Ridiculed and scoffed at, transgenders have been forced to live on the fringes of society, scraping together a living performing vulgar dances, singing at weddings or collecting alms at the birth of newborns in exchange for blessings.

But even that kind of income has dwindled. “Singing and dancing at weddings and parties was how we made a living, we still do. But now with so many women having taken up this profession, we really don’t stand a chance!” Nasira said ruefully.

Many had thus resorted to begging and even prostitution.

“The space to earn a decent living has been narrowing for us,” justified Khan. An exception among her community with her double master’s degree in political science and economics, she has never been able to land a proper job.

Her two previous jobs, “that of a receptionist” at two hospitals in Karachi, were short stints. “When the management found out about me, even though I’d dress up in male attire, they just told me to leave,” Khan recalled.

The Pakistan Supreme Court’s ruling was in response to a petition filed by Aslam Khaki, a religious jurist. The apex court ordered the government to support transgenders financially through social welfare programmes such as the Benazir Income Support Programme and the Baitul Mal.

As a first step, it ordered the social welfare departments of the country’s four provinces to carry out a nationwide survey and find out the exact number of transgenders in Pakistan.

“The Supreme Court also promised us medical facilities, initiation of microcredit schemes, a fixed two percent quota in every government department and inclusion of the third gender in the national identity card,” added Bindya Rana, a respected leader in her community.

Rana, along with Almas Bobby from Rawalpindi in Punjab province, has been the real moving force behind the judgement.

“It’s a big step, one in the right direction,” remarked Rana, who only two months ago registered her first non-governmental organisation called Gender Interactive Alliance.

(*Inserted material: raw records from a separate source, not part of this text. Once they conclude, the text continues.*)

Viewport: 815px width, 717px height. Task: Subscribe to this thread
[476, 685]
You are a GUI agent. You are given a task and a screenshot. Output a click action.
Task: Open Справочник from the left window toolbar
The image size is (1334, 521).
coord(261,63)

“It’s a step the politicians and human rights activists should have taken,” said Bobby, who estimates the national figure of transgenders to be close to 400,000.

But while the Supreme Court ruling has brought about key initial changes, transgenders and activists remain worried about the steps ahead in getting full rights for the community.

“Until we get the issue of the national identity card resolved, with inclusion of a third box next to male and female where they ask for gender , we cannot make any headway,” said Rana.

Without that formal recognition, she said, transgenders can neither seek financial support from various government programmes nor find jobs.

“For everything from getting your passport made, to acquiring a piece of land or even to vote or stand for elections, the national identity card has to be shown in this country and we don’t have that!” Rana pointed out.

But they are willing to hold on for as long as it takes. “We’ve waited 62 years, what’s a few months here or there,” Bobby said, referring to the decades of waiting for recognition since Pakistan’s independence. “The government has been struggling with more serious issues that need its immediate attention, like terrorism, suicide attacks, inflation and rising poverty,” she said magnanimously.